**Task prompt**
Keep to one stretch of the data below, the lines from the one with "Contacto (713, 1329)" up to and including the one with "[Ir a Twitter] (74, 1233)", and return that stretch exactly.

**Stored records**

········

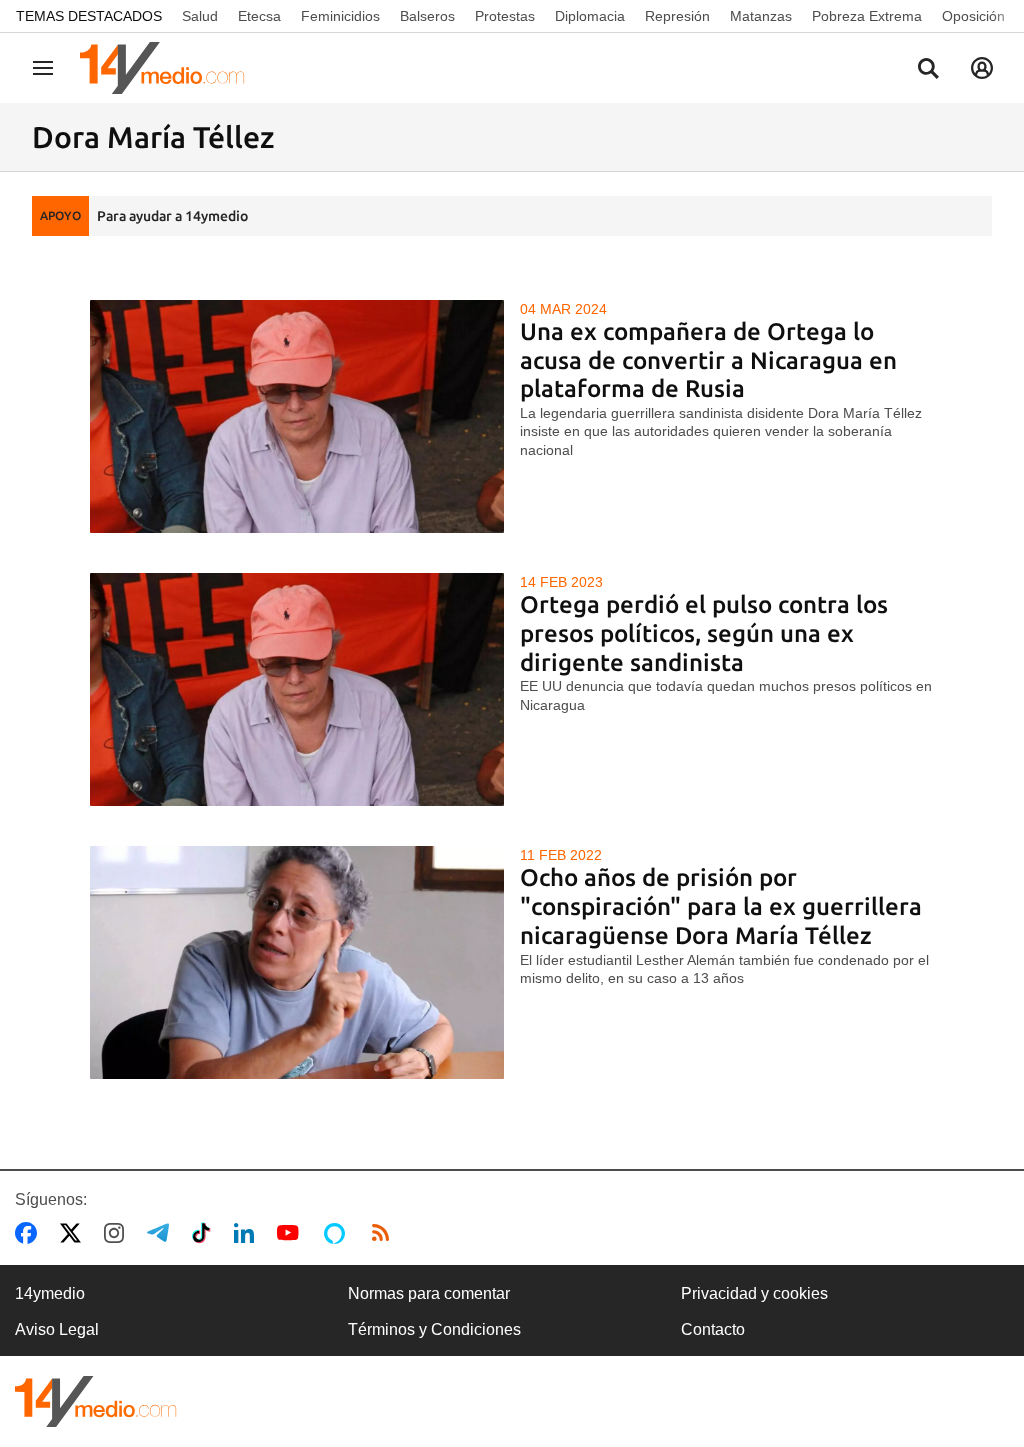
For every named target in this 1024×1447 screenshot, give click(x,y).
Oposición (973, 16)
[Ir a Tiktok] (205, 1233)
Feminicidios (340, 16)
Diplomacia (590, 16)
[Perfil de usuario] (982, 68)
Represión (677, 16)
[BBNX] (96, 1401)
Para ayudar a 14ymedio (172, 216)
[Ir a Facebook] (30, 1233)
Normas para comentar (429, 1293)
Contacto (713, 1329)
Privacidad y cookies (754, 1293)
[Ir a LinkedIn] (248, 1233)
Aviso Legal (57, 1329)
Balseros (427, 16)
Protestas (505, 16)
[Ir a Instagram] (118, 1233)
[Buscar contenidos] (928, 70)
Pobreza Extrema (867, 16)
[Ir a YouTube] (292, 1233)
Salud (200, 16)
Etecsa (259, 16)
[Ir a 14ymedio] (169, 68)
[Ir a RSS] (385, 1233)
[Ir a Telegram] (162, 1233)
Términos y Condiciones (434, 1329)
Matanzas (761, 16)
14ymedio (50, 1293)
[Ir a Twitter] (74, 1233)
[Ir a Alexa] (338, 1233)
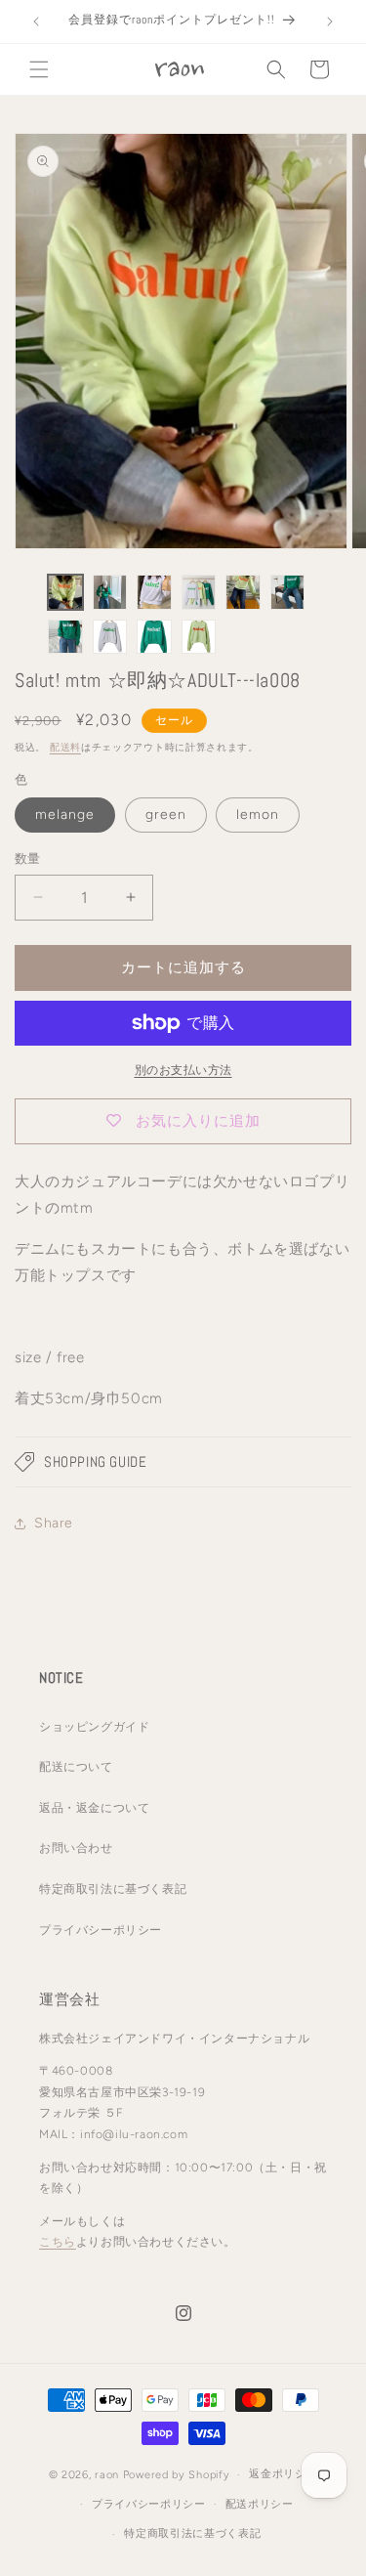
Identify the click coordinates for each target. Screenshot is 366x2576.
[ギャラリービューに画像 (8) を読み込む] (110, 637)
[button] (39, 69)
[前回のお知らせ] (36, 21)
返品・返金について (94, 1808)
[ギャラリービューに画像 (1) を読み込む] (65, 592)
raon (107, 2475)
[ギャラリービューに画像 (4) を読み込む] (199, 592)
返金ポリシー (283, 2474)
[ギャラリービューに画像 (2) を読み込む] (110, 592)
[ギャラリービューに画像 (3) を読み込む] (154, 592)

········

**The completed task**
Contacto (713, 1329)
Privacidad y cookies (754, 1293)
[Ir a LinkedIn] (248, 1233)
Aviso Legal (57, 1329)
Balseros (427, 16)
Protestas (505, 16)
[Ir a Instagram] (118, 1233)
[Buscar contenidos] (928, 70)
Pobreza Extrema (867, 16)
[Ir a YouTube] (292, 1233)
Salud (200, 16)
Etecsa (259, 16)
[Ir a 14ymedio] (169, 68)
[Ir a RSS] (385, 1233)
[Ir a Telegram] (162, 1233)
Términos y Condiciones (434, 1329)
Matanzas (761, 16)
14ymedio (50, 1293)
[Ir a Twitter] (74, 1233)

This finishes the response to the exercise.